TASK>
Every line of the material is to be transcribed verbatim, with images omitted.
**********
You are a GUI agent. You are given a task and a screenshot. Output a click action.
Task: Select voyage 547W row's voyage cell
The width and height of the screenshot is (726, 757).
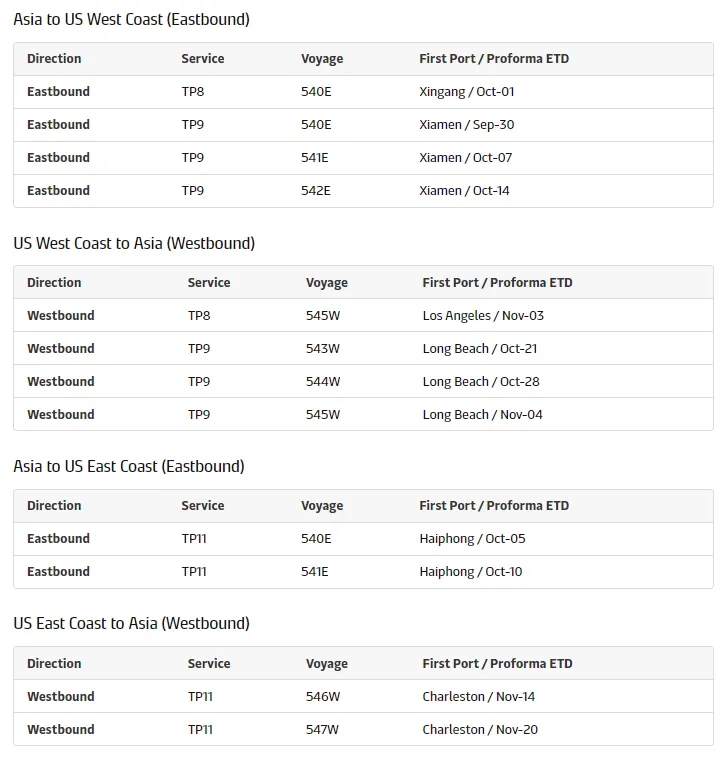tap(322, 730)
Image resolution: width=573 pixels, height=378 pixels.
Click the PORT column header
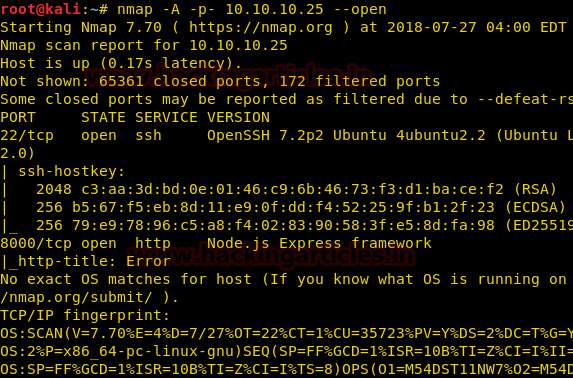pos(18,117)
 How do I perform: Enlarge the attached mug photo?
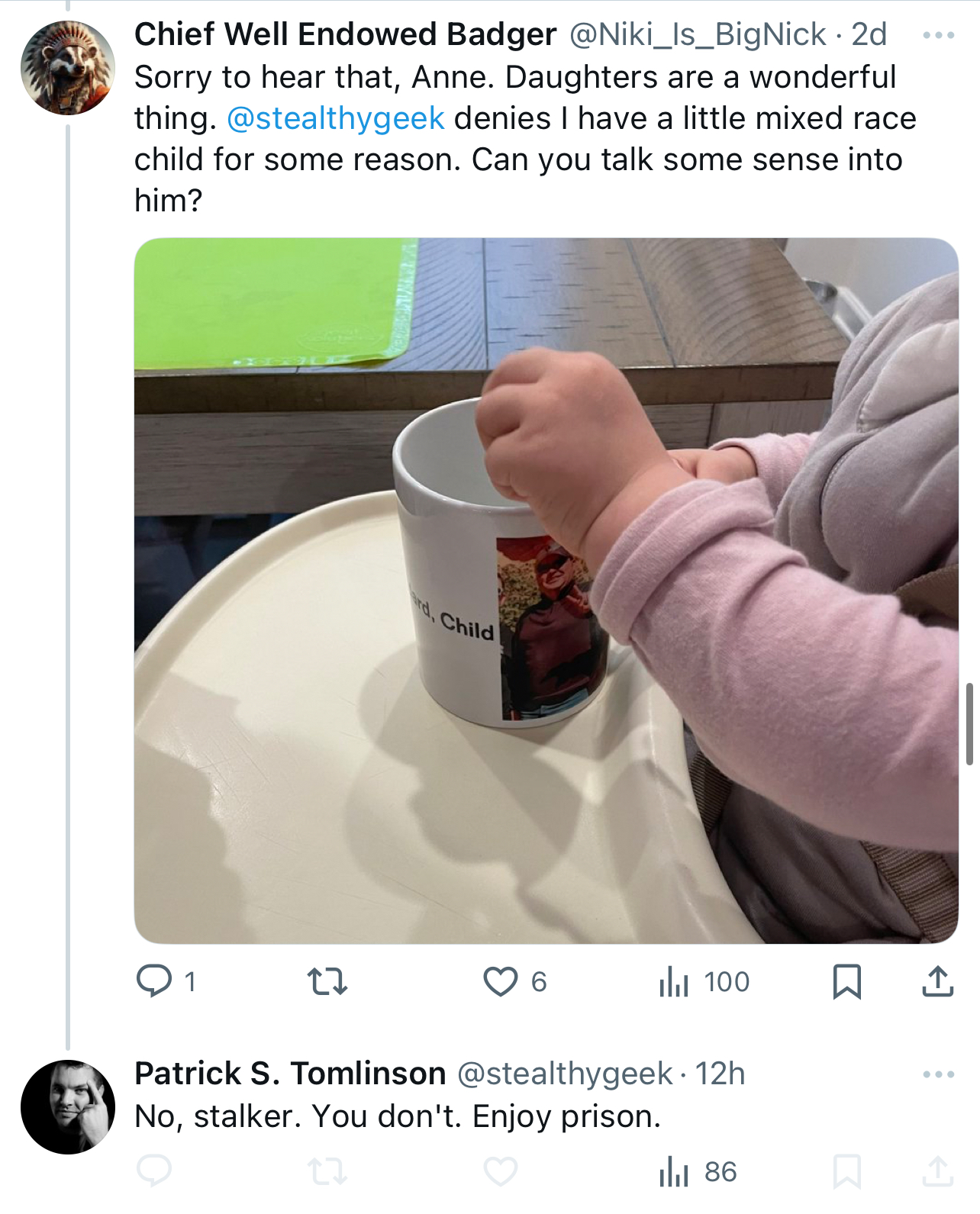pos(546,591)
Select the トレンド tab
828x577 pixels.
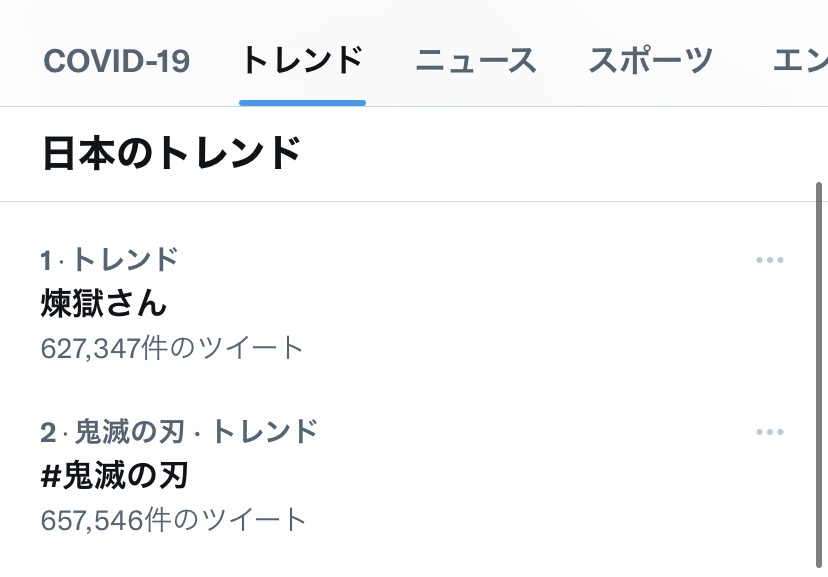point(302,60)
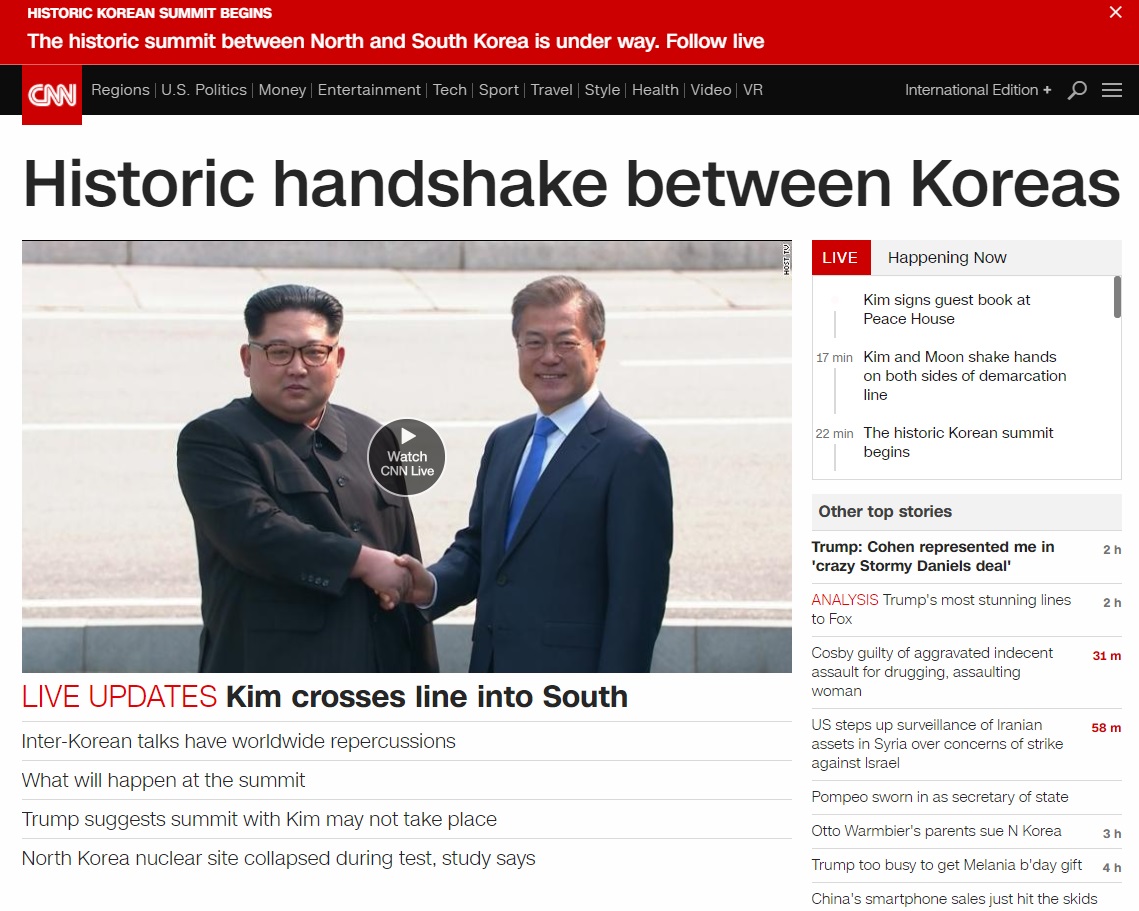Viewport: 1139px width, 911px height.
Task: Open the 'Pompeo sworn in as secretary of state' story
Action: click(940, 797)
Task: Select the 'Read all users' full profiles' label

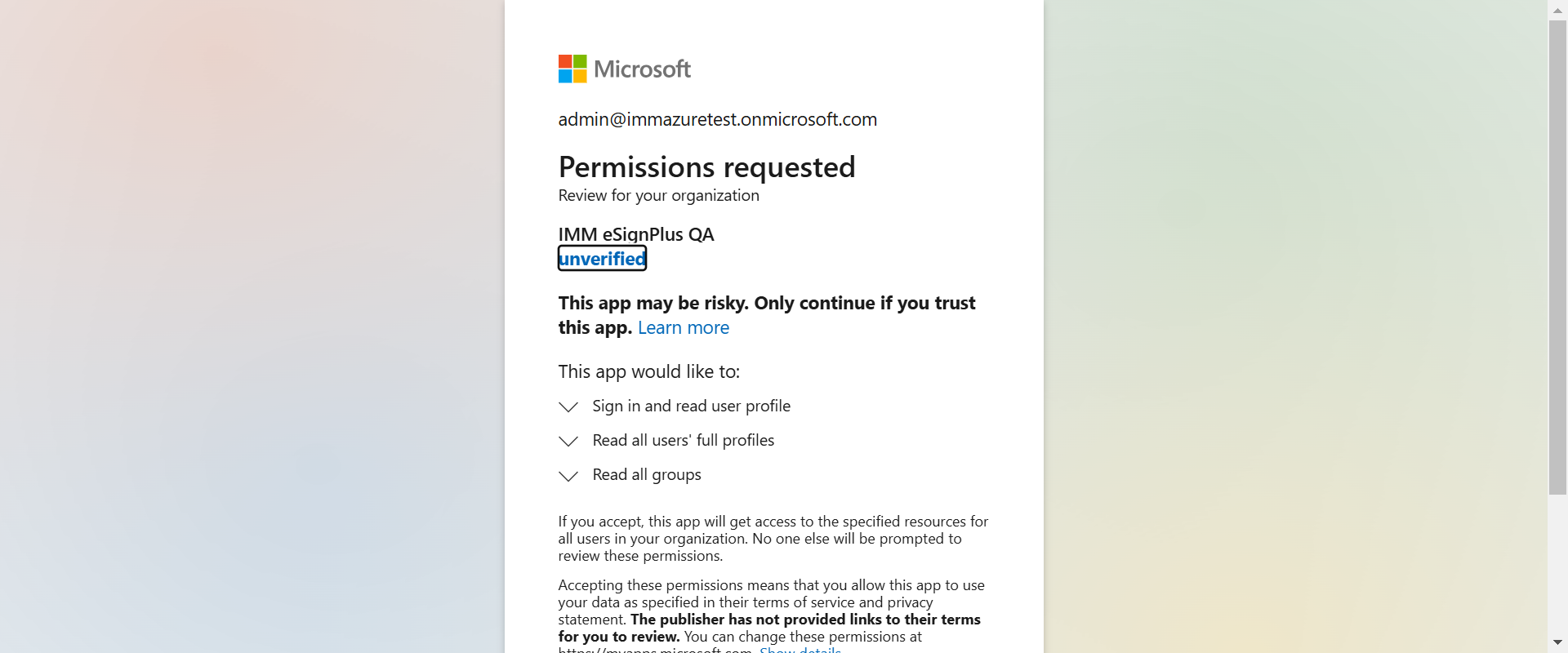Action: (683, 441)
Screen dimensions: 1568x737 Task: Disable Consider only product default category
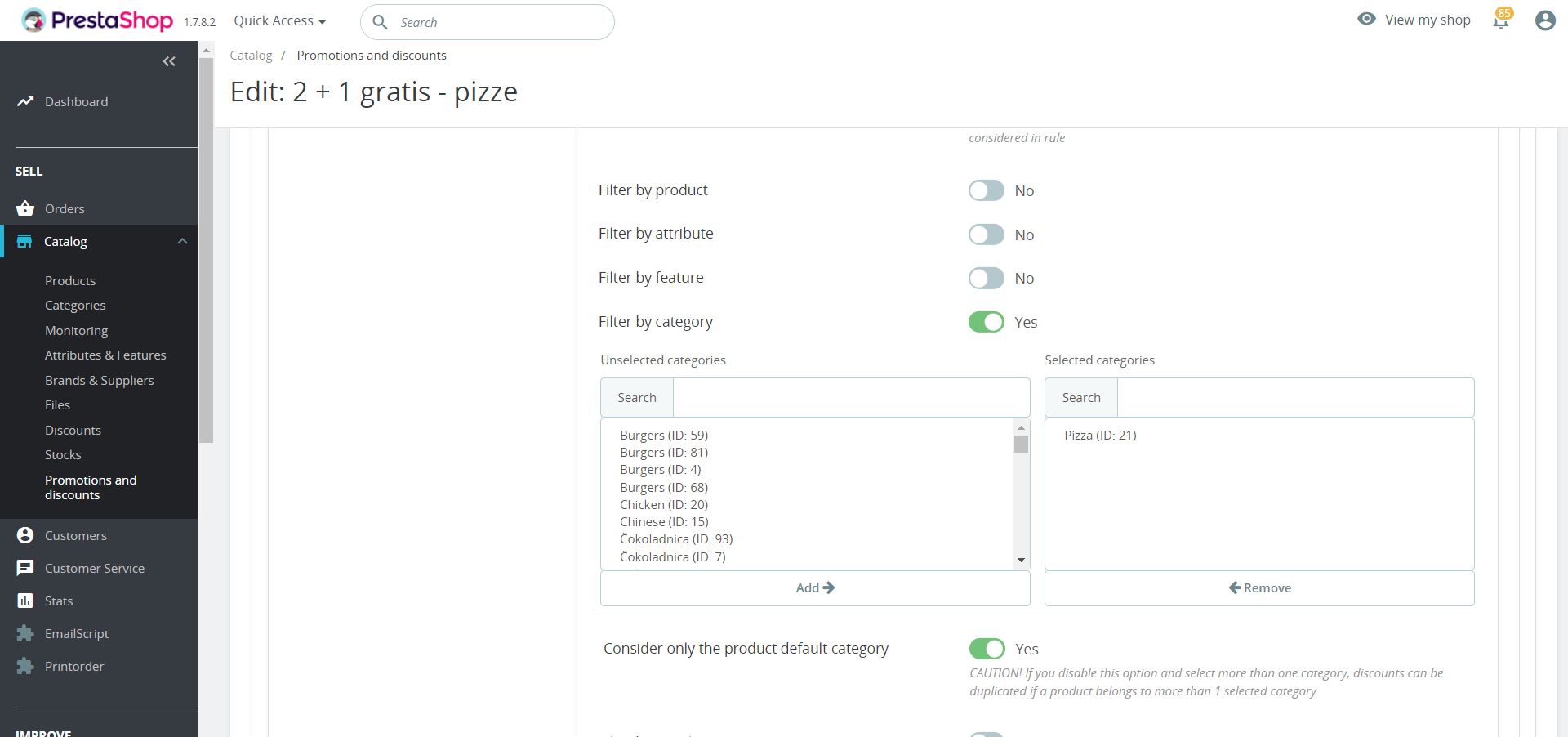(x=987, y=649)
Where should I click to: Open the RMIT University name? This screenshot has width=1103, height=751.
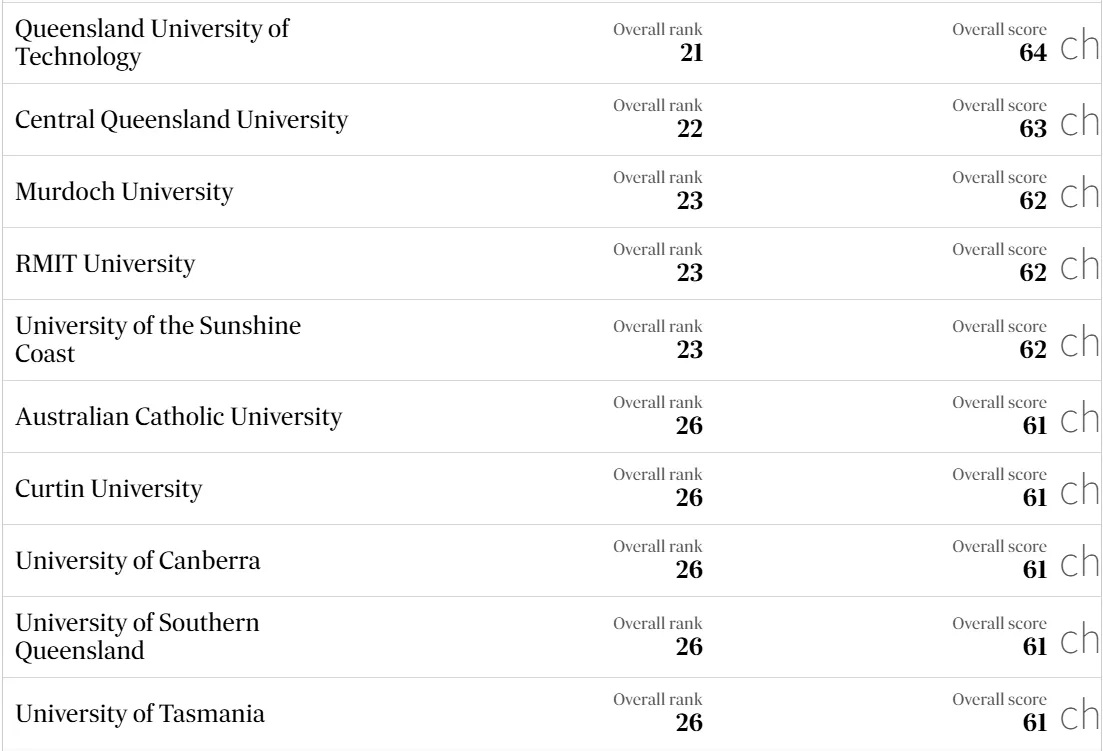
**********
FINAL ANSWER>
You are a GUI agent. You are given a task and a screenshot. Output a click action.
Task: Select voyage 547W row's voyage cell
The width and height of the screenshot is (726, 757).
tap(322, 730)
Image resolution: width=573 pixels, height=378 pixels.
Click the PORT column header
pos(18,117)
 How do I perform: Enlarge the attached mug photo?
pos(546,591)
Select the トレンド tab
828x577 pixels.
point(302,60)
Viewport: 1139px width, 911px height.
Task: Open the 'Pompeo sworn in as secretary of state' story
Action: click(940, 797)
Task: Select the 'Read all users' full profiles' label

Action: (683, 441)
Screen dimensions: 1568x737 Task: Disable Consider only product default category
(x=987, y=649)
Where should I click to: Open the RMIT University name? This screenshot has width=1103, height=751.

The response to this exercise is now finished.